Phosphorylation site specificity of CTD kinase I.

摘要

The C-terminal repeat domain (CTD) of the largest subunit of RNA polymerase II is composed of tandem repeats of heptapeptides with the consensus sequence Tyr1-Ser2-Pro3-Thr4-Ser5 -Pro6-Ser7. The CTD is unique to RNA polymerase II, and it is essential for viability in all eukaryotes that have this domain. Phosphorylation of this domain correlates with polymerase activity. Specifically, phosphorylation of serines at position 5 is required for the transition from initiation to elongation, while Ser2 phosphorylation is detected on polymerases transcribing coding regions of genes.; Differentially phosphorylated forms of the CTD bind different sets of proteins that are involved in a spectrum of nuclear events including capping, splicing, 3' end formation and chromatin remodeling. A network of kinases and phosphatases combine to determine the phosphorylation pattern of the CTD throughout the transcription cycle. Our lab has focused on budding yeast CTD kinase I (CTDK-I). Genetics and biochemistry implicate this kinase in elongation, chromatin remodeling and 3' end formation. CTDK-I has been exploited as a tool in our lab to generate hyperphosphorylated CTD to use as a probe for interactants in the yeast proteome, but little was known about how this kinase phosphorylates the CTD.; We examined the specificity of CTDK-I and found that it phosphorylates CTD heptads that are already phosphorylated at Ser2 or Ser5 more efficiently than unphosphorylated heptads. CTDK-I phosphorylates Ser5 of substrates that are either unphosphorylated or phosphorylated at Ser2, but it phosphorylates Ser2 if Ser5 is already phosphorylated. We have identified an arginine residue in the T-loop of the catalytic subunit of CTDK-I that is an important determinant of substrate specificity and enzyme processivity.

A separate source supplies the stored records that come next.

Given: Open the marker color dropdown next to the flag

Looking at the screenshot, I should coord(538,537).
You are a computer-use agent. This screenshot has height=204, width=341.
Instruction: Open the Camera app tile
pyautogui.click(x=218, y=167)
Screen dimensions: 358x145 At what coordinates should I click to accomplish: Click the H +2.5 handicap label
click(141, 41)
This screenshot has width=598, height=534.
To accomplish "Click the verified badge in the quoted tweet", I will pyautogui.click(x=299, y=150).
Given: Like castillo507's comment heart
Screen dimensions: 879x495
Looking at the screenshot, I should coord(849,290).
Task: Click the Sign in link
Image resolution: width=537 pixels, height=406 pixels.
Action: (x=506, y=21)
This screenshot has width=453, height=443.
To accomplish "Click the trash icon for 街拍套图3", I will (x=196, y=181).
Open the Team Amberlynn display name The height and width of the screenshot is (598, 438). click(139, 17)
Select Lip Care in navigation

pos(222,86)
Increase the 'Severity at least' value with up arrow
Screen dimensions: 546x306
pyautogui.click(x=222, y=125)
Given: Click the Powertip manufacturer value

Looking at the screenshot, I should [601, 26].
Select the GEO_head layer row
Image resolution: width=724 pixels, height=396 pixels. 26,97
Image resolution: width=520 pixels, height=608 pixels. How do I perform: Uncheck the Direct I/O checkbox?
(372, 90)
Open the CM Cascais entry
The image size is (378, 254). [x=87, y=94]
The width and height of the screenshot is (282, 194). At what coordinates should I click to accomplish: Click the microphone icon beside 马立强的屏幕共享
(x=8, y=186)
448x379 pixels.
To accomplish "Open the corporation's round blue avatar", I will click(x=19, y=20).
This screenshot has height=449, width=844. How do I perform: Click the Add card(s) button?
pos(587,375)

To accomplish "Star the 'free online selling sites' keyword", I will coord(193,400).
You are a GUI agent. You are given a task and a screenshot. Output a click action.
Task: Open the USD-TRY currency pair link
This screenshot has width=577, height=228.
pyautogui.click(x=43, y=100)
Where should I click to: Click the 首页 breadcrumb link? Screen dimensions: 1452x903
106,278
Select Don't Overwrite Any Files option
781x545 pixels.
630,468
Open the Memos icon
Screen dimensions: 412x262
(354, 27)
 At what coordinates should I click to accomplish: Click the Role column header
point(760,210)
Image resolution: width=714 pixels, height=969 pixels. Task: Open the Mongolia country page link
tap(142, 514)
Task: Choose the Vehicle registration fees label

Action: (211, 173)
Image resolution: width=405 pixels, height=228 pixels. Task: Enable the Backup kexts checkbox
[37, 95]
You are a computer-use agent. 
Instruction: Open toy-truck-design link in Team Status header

Finally, we compared the specificity of CTDK-I to P-TEFb, the proposed metazoan counterpart to CTDK-I. We found that although CTDK-I and P-TEFb have some differences, they share more similarities with each other than either shares with other CTD kinases. We propose a model wherein CTDK-I acts after the TFIIH-associated CTD kinase to generate CTD heptads that are phosphorylated at both Ser2 and Ser5, and we suggest that doubly-phosphorylated CTD repeats contribute importantly to elongation and associated functional properties of RNAPII.